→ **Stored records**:
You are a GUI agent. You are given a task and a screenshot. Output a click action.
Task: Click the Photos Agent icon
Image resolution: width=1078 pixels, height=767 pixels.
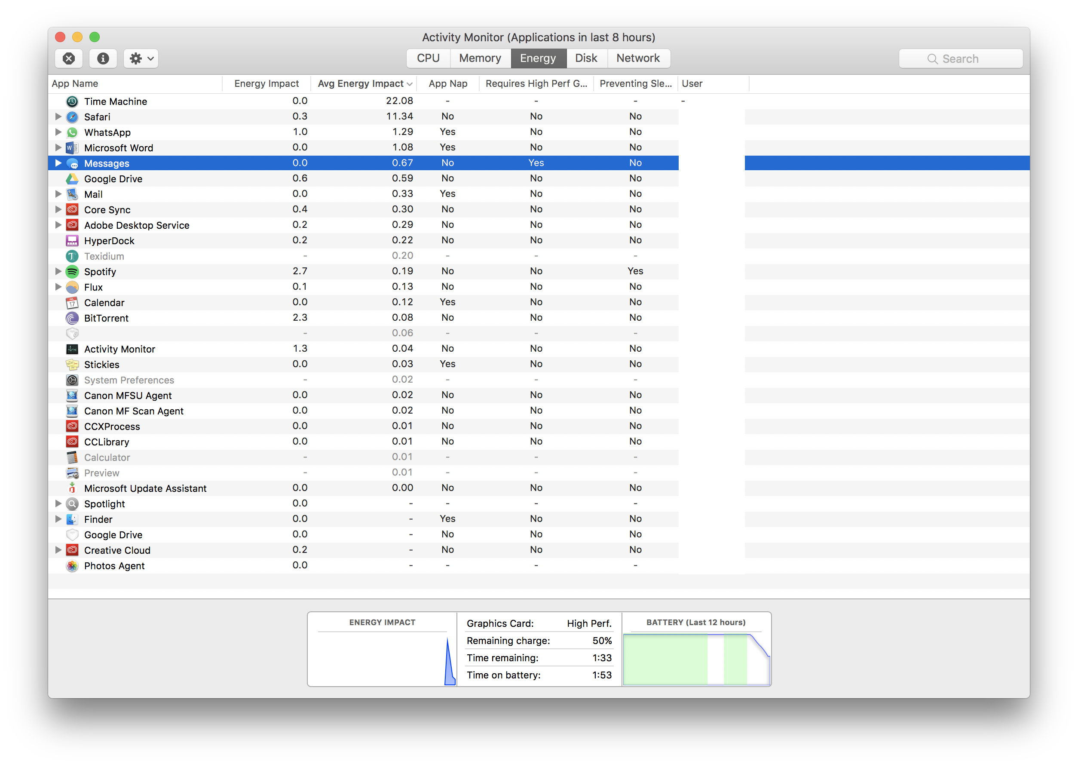pyautogui.click(x=72, y=566)
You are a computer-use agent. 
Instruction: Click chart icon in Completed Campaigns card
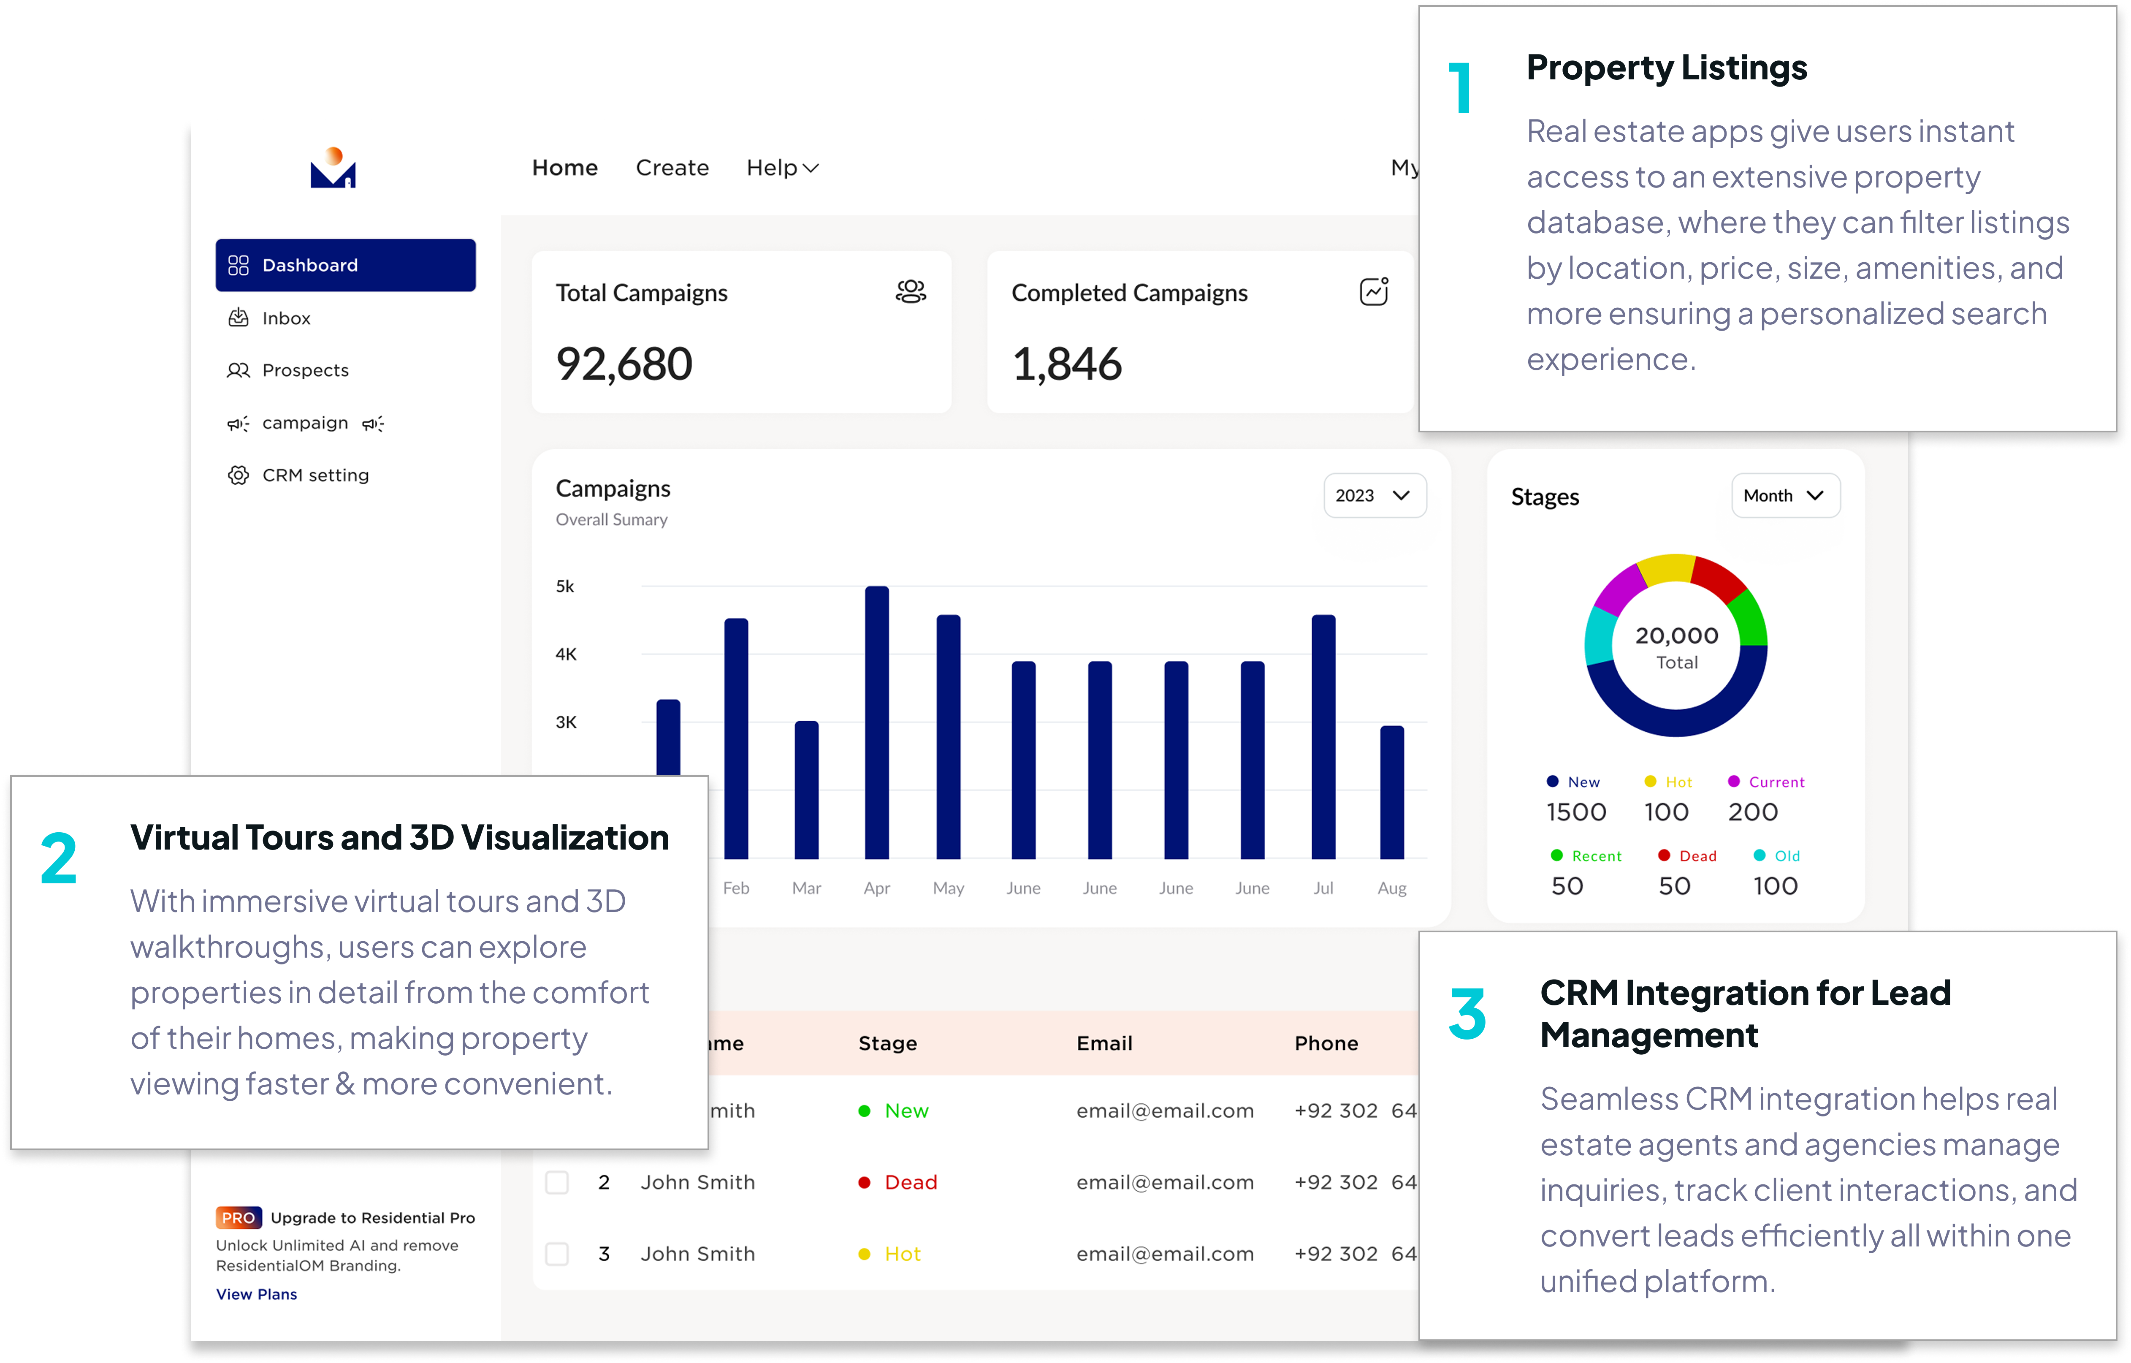point(1373,291)
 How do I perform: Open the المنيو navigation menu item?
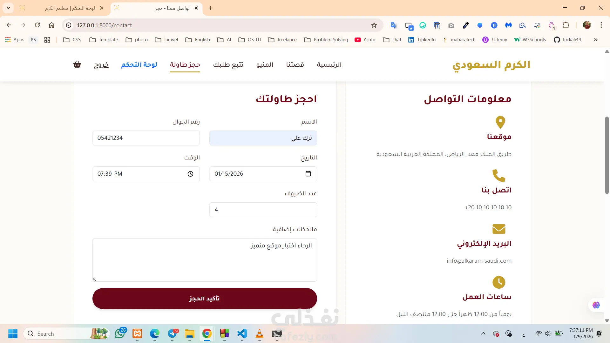[x=265, y=64]
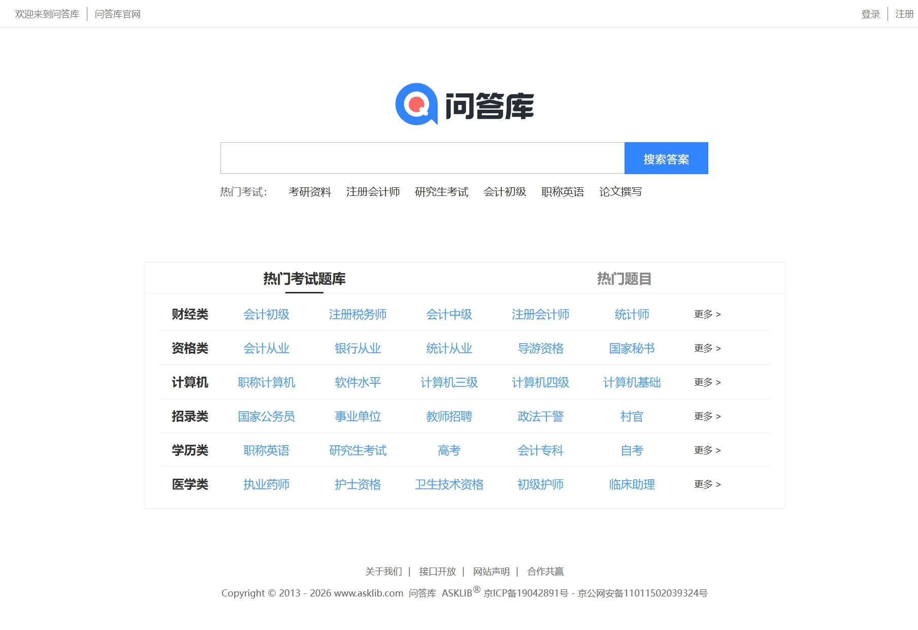Expand 更多 for the 计算机 row
The height and width of the screenshot is (630, 918).
pyautogui.click(x=706, y=382)
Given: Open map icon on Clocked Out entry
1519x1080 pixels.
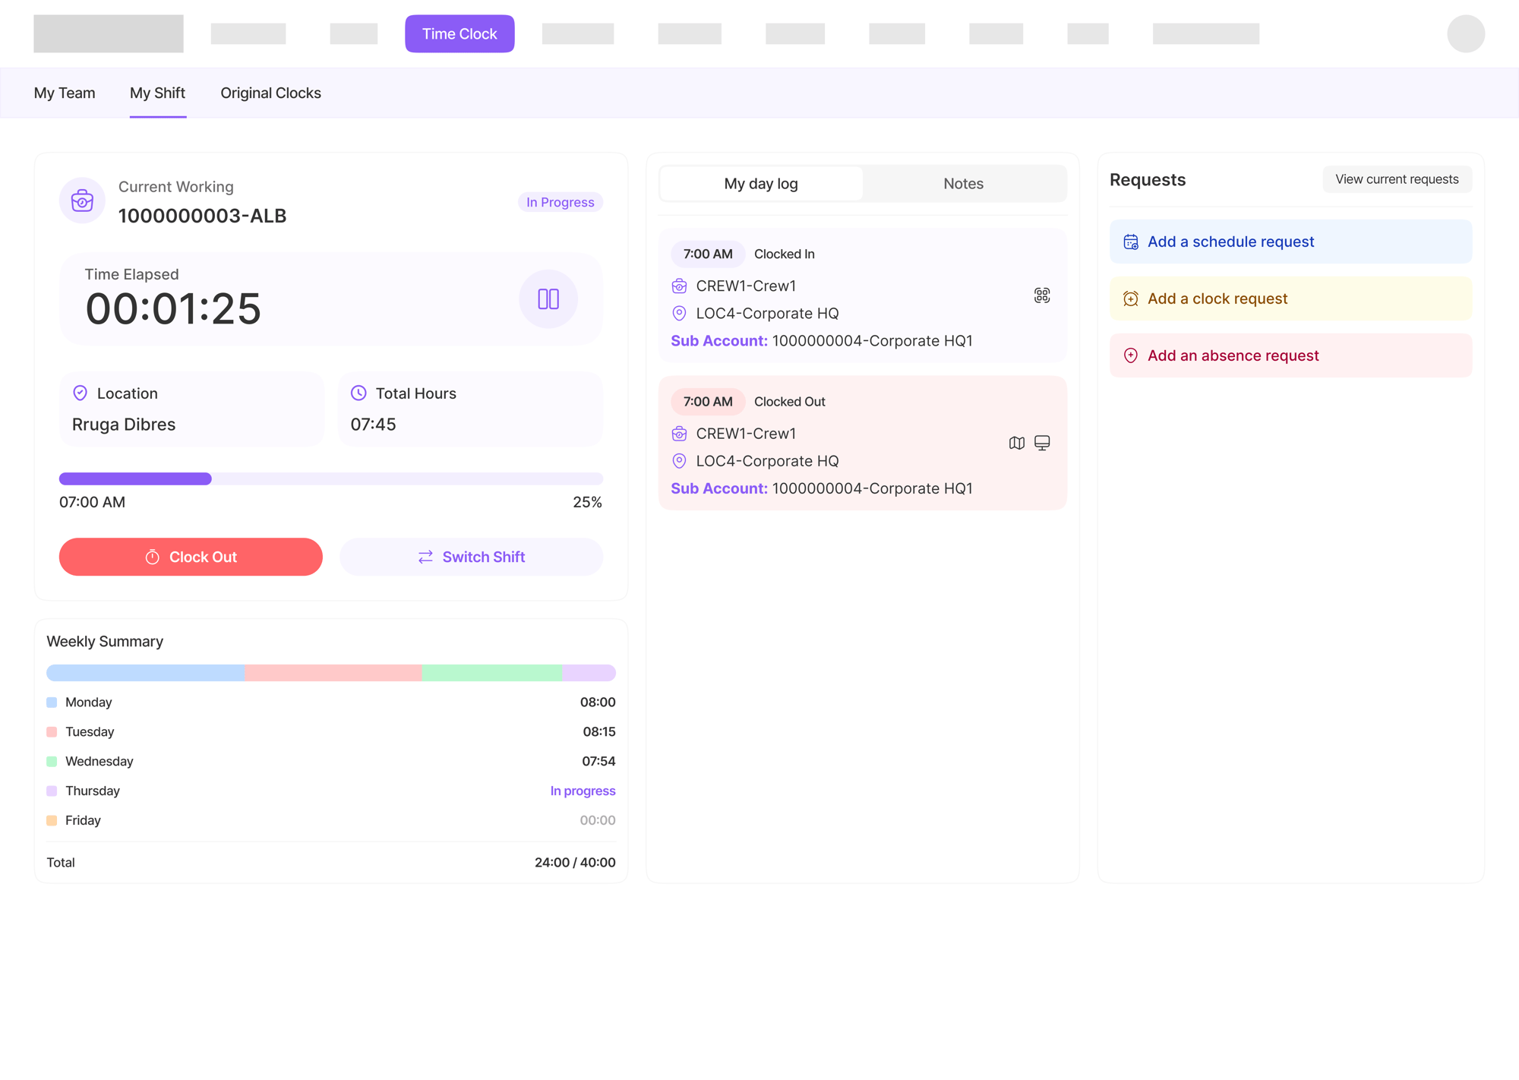Looking at the screenshot, I should [x=1016, y=443].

→ **INSTRUCTIONS FOR THE TASK**: Copy the data in full. No pictures belong in the copy.

→ **EXERCISE ANSWER**:
You are a GUI agent. You are given a task and a screenshot. Output a click action.
Task: Click the Photos Agent icon
Image resolution: width=1078 pixels, height=767 pixels.
pyautogui.click(x=72, y=566)
You are a computer-use agent. 
Instruction: Click chart icon in Completed Campaigns card
point(1373,291)
 How do I perform: Open the المنيو navigation menu item?
[x=265, y=64]
Expand 更多 for the 计算机 row
The height and width of the screenshot is (630, 918).
pyautogui.click(x=706, y=382)
Given: Open map icon on Clocked Out entry
1519x1080 pixels.
Looking at the screenshot, I should [x=1016, y=443].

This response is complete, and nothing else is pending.